The whole mess points out the inherently political nature of banking, and how the political bargain (in the phrase of Calomaris and Haber in Fragile by Design) has changed. As they show quite persuasively (as have others, such as Ragu Rajan), the pre-crisis political bargain was that banks would facilitate income redistribution policy by provide credit to low income individuals. This seeded the crisis (though like any complex event, there were myriad other contributing causal factors), the political aftershocks of which are being felt to this day. Banking became a pariah industry, as the very large legal settlements extracted by governments indicate.

The difficulty, of course, is that banks are still big and systemically important, and as the Deutsche Bank situation demonstrates, punishing for past misdeeds that contributed to the last crisis could, if taken too far, create a new one.

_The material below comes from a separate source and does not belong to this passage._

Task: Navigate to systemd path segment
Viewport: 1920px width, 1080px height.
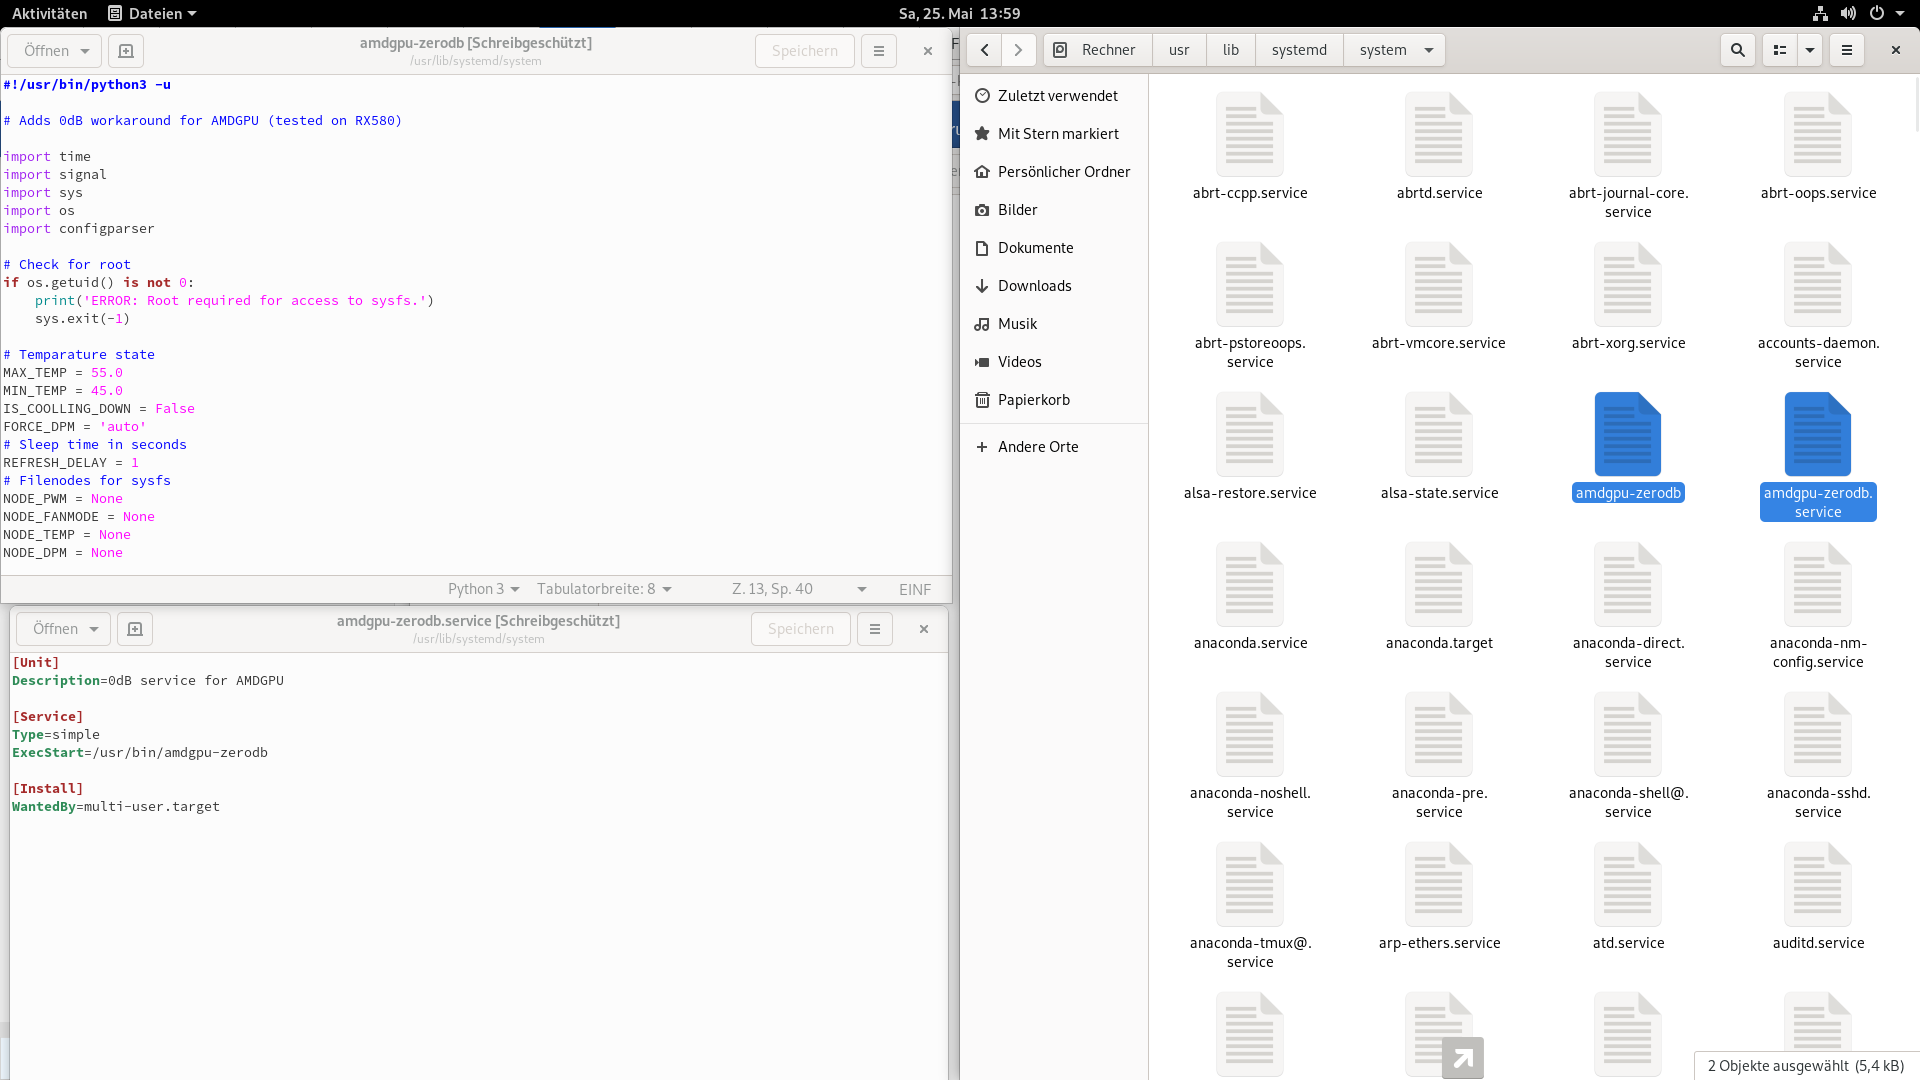Action: (x=1299, y=50)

This is particularly true in the Brave New World of post-crisis monetary policy, with its zero or negative interest rates, which makes it very difficult for banks to earn a profit by doing business the old fashioned way (borrow at 3, lend at 6, hit the links by 3) as politicians claim that they desire.

It is definitely desirable to have mechanisms to hold financial malfeasors accountable, but the Deutsche episode illustrates several difficulties. The first is that even the biggest entities can be judgment proof, and imposing judgments on them can have disastrous economic externalities. Another is that there is a considerable degree of arbitrariness in the process, and the results of the process. There is little due process here, and the risks and costs of litigation mean that the outcome of attempts to hold bankers accountable is the result of a negotiation between the state and large financial institutions that is carried out in a highly politicized environment in which emotions and narratives are likely to trump facts. There is room for serious doubt about the quality of justice that results from this process. Waving multi-billion dollar scalps may be emotionally and politically satisfying, but arbitrariness in the process and the result means that the law and regulation will not have an appropriate deterrence effect. If it is understood that fines are the result of a political lottery, the link between conduct and penalty is tenuous, at best, meaning that the penalties will be a very poor way of deterring bad conduct.

Further, it must always be remembered that what happened in the 2000s (and what happened prior to every prior banking crisis) was the result of a political bargain. Holding bankers to account for abusing the terms of the bargain is fine, but unless politicians and regulators are held to account, there will be future political bargains that will result in future crises. To have a co-conspirator in the deals that culminated in the financial crisis–the US government–hold itself out as the judge and jury in these matters will not make things better. It is likely to make things worse, because it only increases the politicization of finance. Since that politicization is is at the root of financial crises, that is a disturbing development indeed.

So yes, bankers should be at the bar. But they should not be alone. And they should be joined there by the very institutions who presume to bring them to justice.